Yesterday I returned to teaching after four years of retirement.  I am teaching two sections of Writing Through Literature and using the excellent anthology Literature and Society (editors Pamela Annas and Robert C. Rosen, both of the Radical Teacher collective) which groups the literary genres of poetry, drama, fiction and non-fiction under such themes as Money and Work, War and Peace, and Varieties of Protest, making it considerably easier to teach literature from a progressive left prospective.

Not having taught this course in well over fifteen years, I am curious if or how the political understanding of my students may or may not have changed over the past decade and a half.  I have one particular memory of my earlier experience teaching this course and using the first edition of this anthology (it is now in the fourth edition).

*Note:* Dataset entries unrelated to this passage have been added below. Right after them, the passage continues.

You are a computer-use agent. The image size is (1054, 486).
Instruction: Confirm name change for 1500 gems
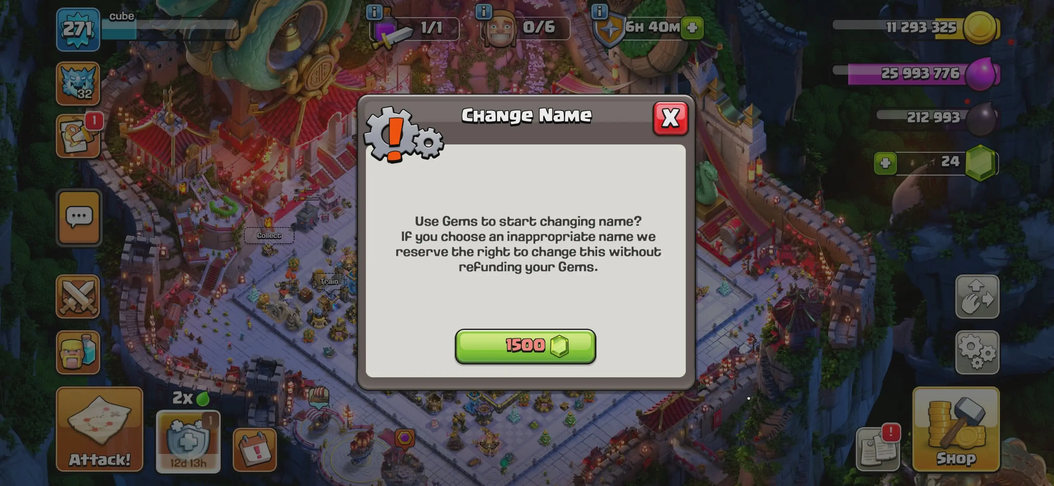click(525, 346)
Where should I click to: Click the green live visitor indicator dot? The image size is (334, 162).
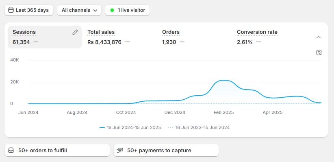112,10
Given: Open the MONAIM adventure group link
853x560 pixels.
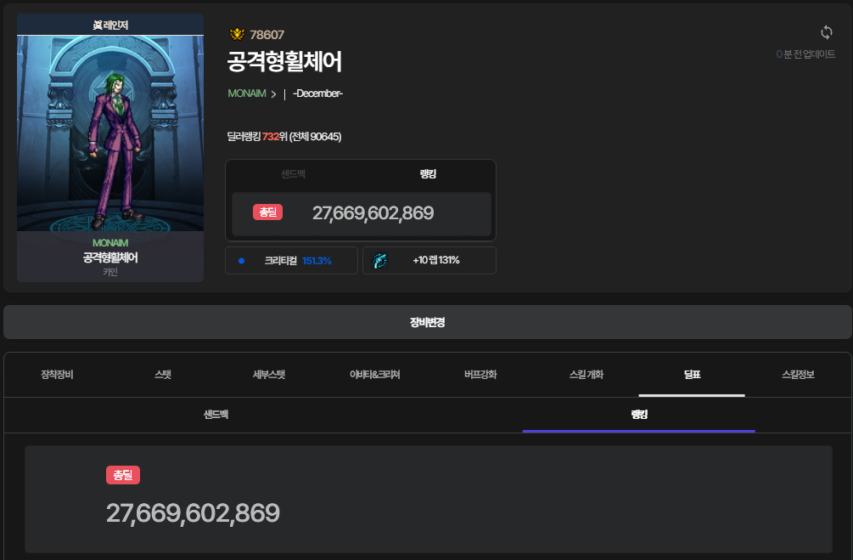Looking at the screenshot, I should 247,93.
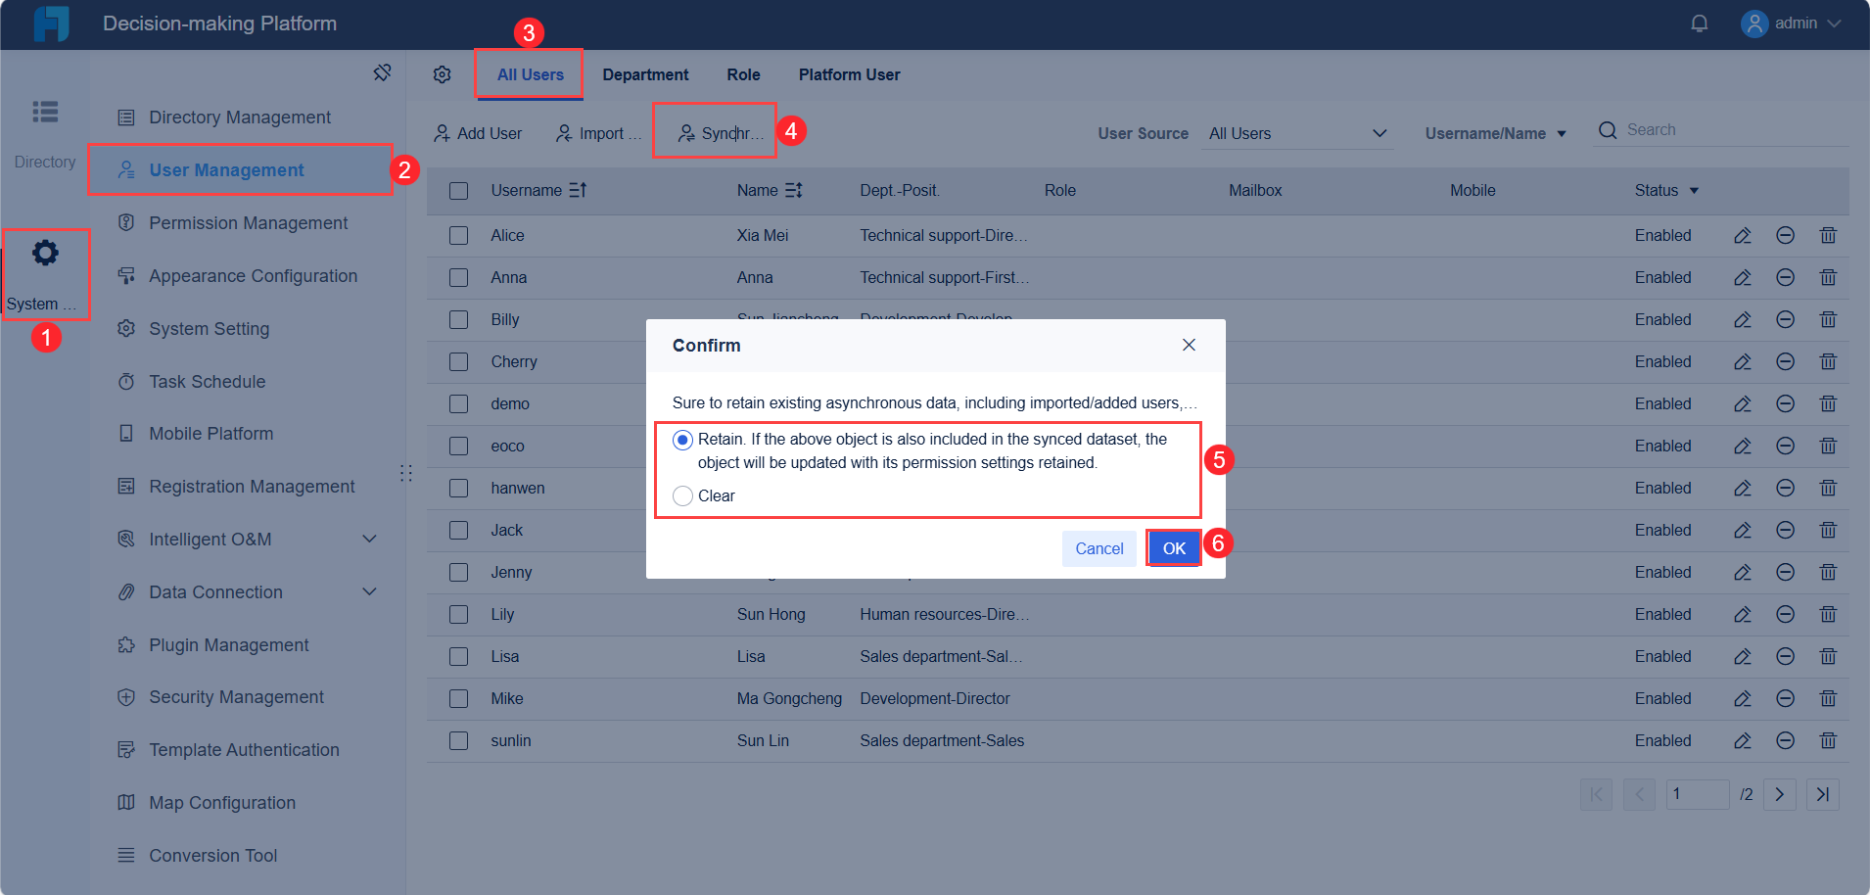1870x895 pixels.
Task: Open the User Source All Users dropdown
Action: coord(1297,133)
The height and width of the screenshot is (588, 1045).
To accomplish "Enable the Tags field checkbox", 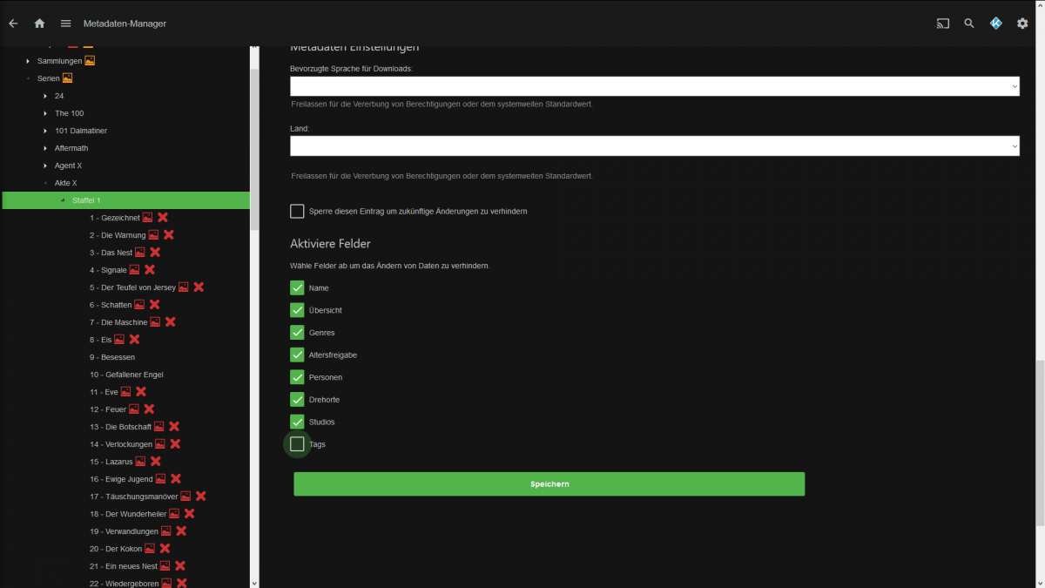I will [x=297, y=444].
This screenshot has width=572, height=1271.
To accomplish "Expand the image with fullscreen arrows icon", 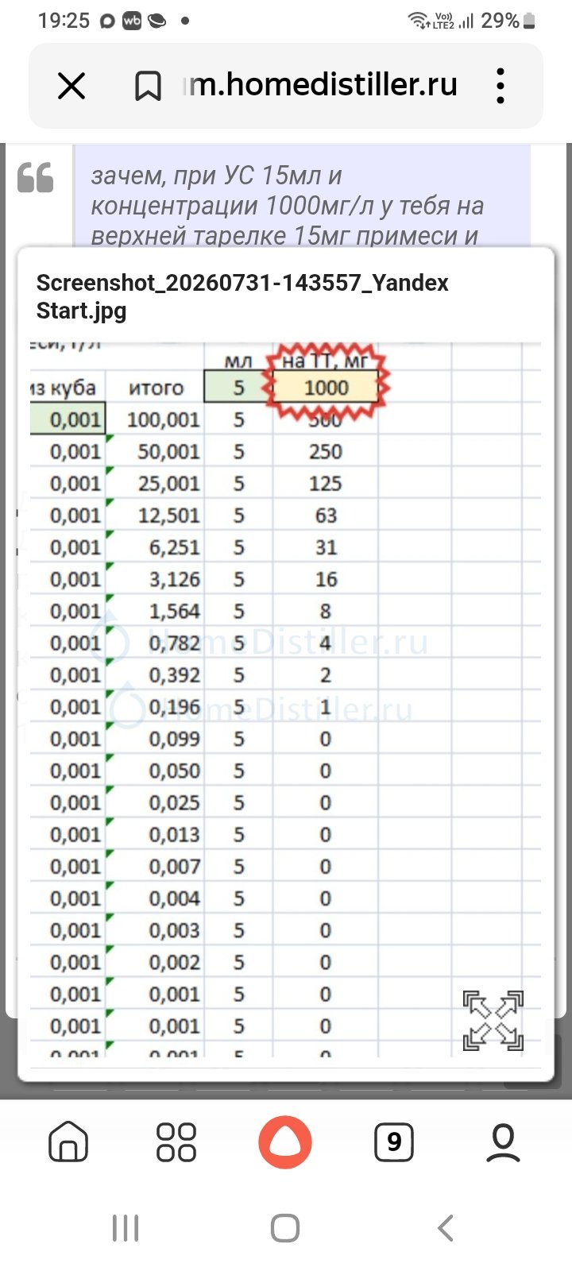I will (x=493, y=1020).
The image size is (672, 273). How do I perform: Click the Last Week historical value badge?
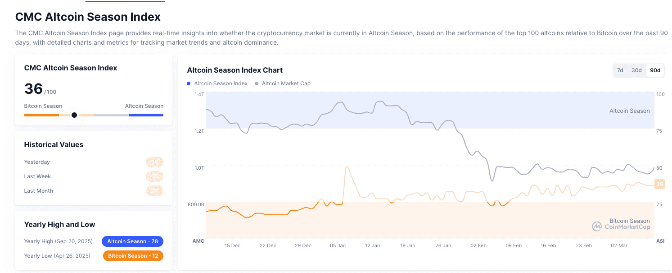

I was teaching B. Traven’s short story “Assembly Line” which is about a New York businessman who is visiting Mexico and finds a peasant craftsman who can make baskets which have the exact same design both inside and outside the basket.  The New Yorker immediately recognizes the beauty of and the possibilities for making a tremendous profit from such a craft and asks the peasant if he would be willing to make large numbers of the basket which he eventually decides to do for a small profit, although nothing compared to the vastly larger profit the businessman will make reselling the baskets at some crafts fair in New York.  One of the study questions accompanying the story asked what the students felt about the “exploitation” of the Mexican peasant by the New York businessmen.  To my surprise, about half the class did not feel that the arrangement struck between the craftsman and the salesman was “exploitation” because the peasant agrees to the terms.  I was shocked and kept going over the percentage of profit (something like 100 percent) and the difference in business sophistication between the two parties.  Nonetheless, half of my class continued to argue that no “exploitation” can occur if there is agreement.  In exasperation, I asked the class what their majors were. To a person, the students who felt no exploitation occurred in the story were Business majors.  All the other students who agreed that exploitation occurred were Liberal Arts majors.  Draw your own conclusions and share them with me.

When I get to “Assembly Line” this semester and use the same study question again, I wonder if there will be any change in the students’ understanding of “exploitation,” given that these last fifteen years of economic struggles have given the word an even more relevant and pervasive meaning.  I’ll let you know on my next blog.